» **Required action**:
Copy out the entire letter below about students paying to cheat, word for word.

» **Selected passage**:
▼
The price students pay to cheat
Dear Editor,
I was seated at my dining room table preparing for the summer semester. While thinking about the assessments to be administered, I was prompted to check the Internet for past assessments that I had given. To my surprise, I was able to find projects, final exam questions, and test questions on two websites that students can pay to get questions answered.
Students pay as low as US$6.95 monthly for annual access or US$24.95 for monthly access on one website. Another website offered expert answers for US$14.95 in as little as 30 minutes.
This begs the question: How do students find the funds to pay an expert to do their exams but cannot fully pay their tuition to the point of being barred from viewing their grades at the end of a semester?
There has been much talk about the level of academic dishonesty/misconduct by students in higher education institutions worldwide. This has increased since several institutions had to switch to online modality as a result of the novel coronavirus pandemic. A study conducted by Professor Paul Golding of the University of Technology, Jamaica reported that one of the reasons students cheat is their inability to retain information and therefore they cheat to pass a module.
Students have found creative ways to collaborate during online assessments through screen sharing; social media sites, such as WhatsApp, Instagram, and TikTok; and more recently, sharing costs for answers from online experts.
▲
[Dataset entries]
▼
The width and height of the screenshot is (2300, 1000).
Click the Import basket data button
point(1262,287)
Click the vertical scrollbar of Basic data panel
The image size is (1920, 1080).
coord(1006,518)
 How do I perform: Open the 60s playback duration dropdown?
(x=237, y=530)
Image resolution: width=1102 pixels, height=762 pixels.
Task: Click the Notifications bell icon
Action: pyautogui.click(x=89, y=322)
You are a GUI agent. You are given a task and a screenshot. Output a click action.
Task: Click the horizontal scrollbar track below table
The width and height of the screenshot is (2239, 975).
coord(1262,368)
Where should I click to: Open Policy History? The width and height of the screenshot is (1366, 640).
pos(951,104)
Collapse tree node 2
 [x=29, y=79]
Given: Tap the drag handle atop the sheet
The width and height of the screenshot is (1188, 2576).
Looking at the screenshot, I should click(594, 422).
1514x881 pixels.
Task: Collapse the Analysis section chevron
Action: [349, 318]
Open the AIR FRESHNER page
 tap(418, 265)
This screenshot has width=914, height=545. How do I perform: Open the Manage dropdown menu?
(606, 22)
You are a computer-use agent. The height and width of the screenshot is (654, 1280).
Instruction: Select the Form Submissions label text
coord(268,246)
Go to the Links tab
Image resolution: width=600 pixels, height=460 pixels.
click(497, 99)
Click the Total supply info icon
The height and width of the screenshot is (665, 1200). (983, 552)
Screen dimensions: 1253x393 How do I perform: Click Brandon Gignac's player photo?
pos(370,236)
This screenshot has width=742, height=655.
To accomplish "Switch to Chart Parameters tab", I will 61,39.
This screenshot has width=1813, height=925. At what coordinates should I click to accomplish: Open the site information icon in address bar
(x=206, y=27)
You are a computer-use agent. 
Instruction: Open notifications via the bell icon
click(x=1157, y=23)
▲
» **Result of this task**:
The price students pay to cheat
Dear Editor,
I was seated at my dining room table preparing for the summer semester. While thinking about the assessments to be administered, I was prompted to check the Internet for past assessments that I had given. To my surprise, I was able to find projects, final exam questions, and test questions on two websites that students can pay to get questions answered.
Students pay as low as US$6.95 monthly for annual access or US$24.95 for monthly access on one website. Another website offered expert answers for US$14.95 in as little as 30 minutes.
This begs the question: How do students find the funds to pay an expert to do their exams but cannot fully pay their tuition to the point of being barred from viewing their grades at the end of a semester?
There has been much talk about the level of academic dishonesty/misconduct by students in higher education institutions worldwide. This has increased since several institutions had to switch to online modality as a result of the novel coronavirus pandemic. A study conducted by Professor Paul Golding of the University of Technology, Jamaica reported that one of the reasons students cheat is their inability to retain information and therefore they cheat to pass a module.
Students have found creative ways to collaborate during online assessments through screen sharing; social media sites, such as WhatsApp, Instagram, and TikTok; and more recently, sharing costs for answers from online experts.